Espace par lequel tout ce qui s’offre au regard s’enrichit d’un sens, la fenêtre fait se lever un autre monde, que ce soit celui de la poésie dans Les Fenêtres de Baudelaire, ou celui du rêve chez Emma Bovary passant ses journées devant la fenêtre, « lieu de l’attente, vigie sur le vide d’où peut surgir l’événement » (Jean Rousset). Chez Caspar David Friedrich, le personnage occupé à regarder par la fenêtre « autorise à voir l’infini de la rêverie par le fini du point de vue », comme chez Leopardi ou Hölderlin. La fenêtre alors devient cette « délivrance, illusoire mais puissante » qui emporte au loin, ouvre à l’espace de ce qui est. Chez Balthus, dans ses tableaux de « jeune fille à la fenêtre », tout est dit de l’absorption, de l’alanguissement, de l’émerveillement mais rien de l’énigme, parfaitement indéfinissable, qui retient captif leur regard. Chez Proust, par contre, la fenêtre peut dévoiler la vérité, donner à voir la face cachée du monde ou laisser filtrer le discours tabou, l’obscène, le hors scène de la comédie sociale.
Le personnage à la fenêtre comme lieu privilégié d’une possible apparition, peut se faire voyeur ou guetteur (Le Désert des Tartares de Dino Buzzati).
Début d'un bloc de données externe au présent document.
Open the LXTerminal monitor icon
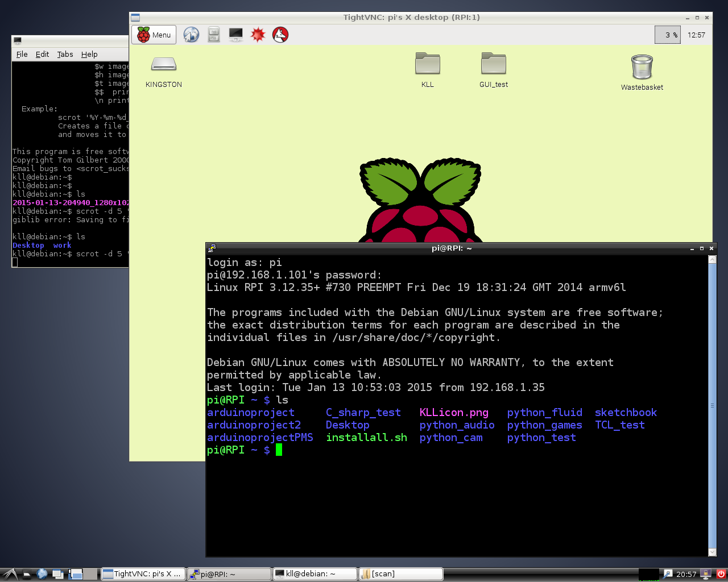 coord(235,35)
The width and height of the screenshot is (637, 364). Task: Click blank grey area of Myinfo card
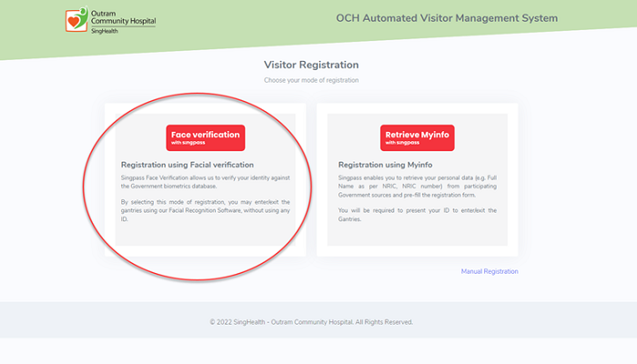coord(417,235)
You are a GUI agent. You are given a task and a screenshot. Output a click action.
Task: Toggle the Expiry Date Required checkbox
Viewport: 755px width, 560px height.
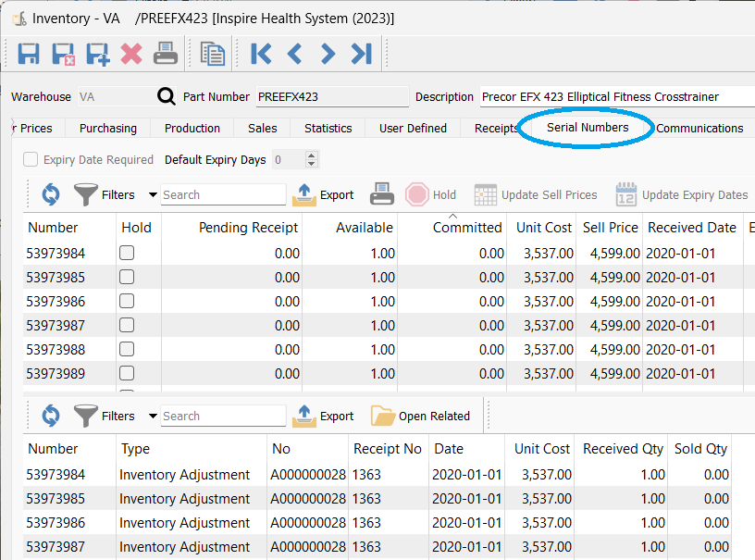(31, 160)
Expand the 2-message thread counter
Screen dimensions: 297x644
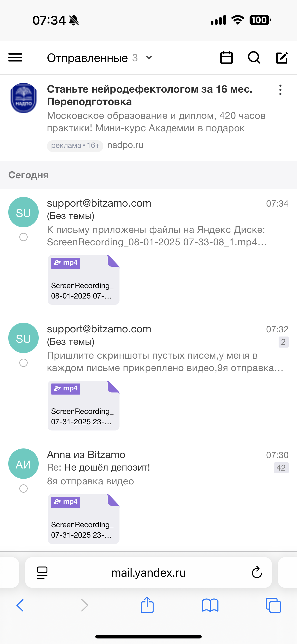283,342
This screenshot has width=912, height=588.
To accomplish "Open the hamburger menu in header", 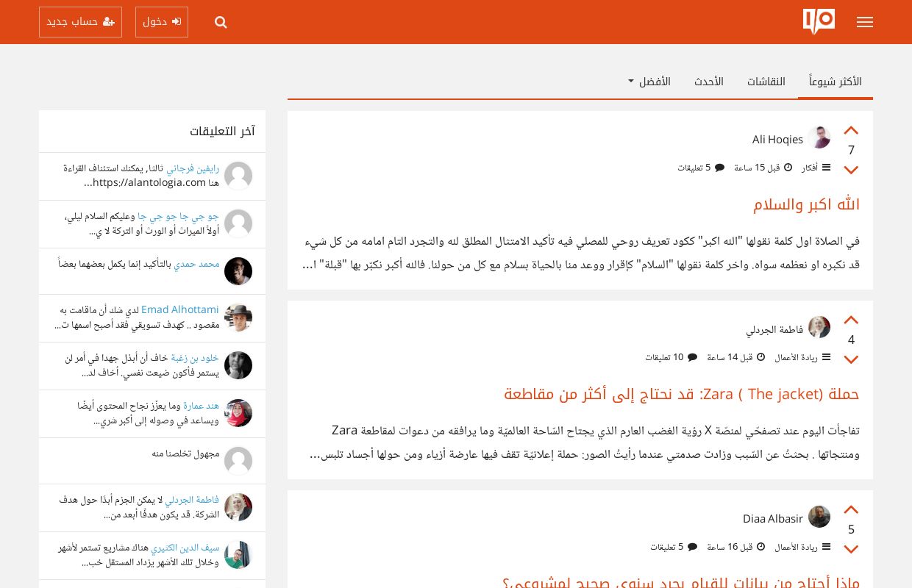I will pos(865,22).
Une forme d’attente qu’illustrent certains tableaux d’Edward Hopper : quelque chose devrait arriver mais rien n’arrive jamais. La fenêtre devient « l’oracle du vide », elle ne montre rien d’autre que « la béance même de l’être », le réel dans son insoutenable légèreté. Mais si la fenêtre peut être un trou, un vide, elle peut aussi se faire narrative sous la forme du vitrail qui, dès le XIe siècle, va raconter l’histoire sainte en même temps qu’il fait pénétrer la clarté divine à l’intérieur de la nef.
De toutes les œuvres qui exaltent la vibration de la lumière et le jeu des modelés lumineux rendus possible par la présence d’une fenêtre, celle de Vermeer est exemplaire. Mais la lumière qui surgit par la fenêtre peut aussi être l’expression d’une lumière spirituelle et intellectuelle comme dans Le Philosophe en méditation, de Rembrandt. Éminemment théâtrale, la fenêtre peut encore se faire déroutante ou énigmatique au point de mettre le regard au défi. Ainsi, chez Pessoa, la fenêtre n’est plus un outil du voir mais le lieu du songe et du mystère. Quant à Chirico, ses fenêtres vides – n’ouvrant sur rien, donnant « sur l’étant, sur l’infini » – relèvent d’une véritable gageure tant elles semblent défier la peinture « en lui enjoignant de dévoiler cela qui par essence se dérobe à jamais, le néant ». Enfin, chez Magritte, la fenêtre abolit l’humain. Elle n’est plus le lieu d’une présence mais se présente comme un seuil. Mais de quel au-delà de l’œil et de la pensée ?

Richard Blin

L’Œil du monde, de Pascal Dethurens
L’Atelier contemporain, 170 pages, 25

L’art est une fenêtre Par Richard Blin
Le Matricule des Anges n°193 , mai 2018.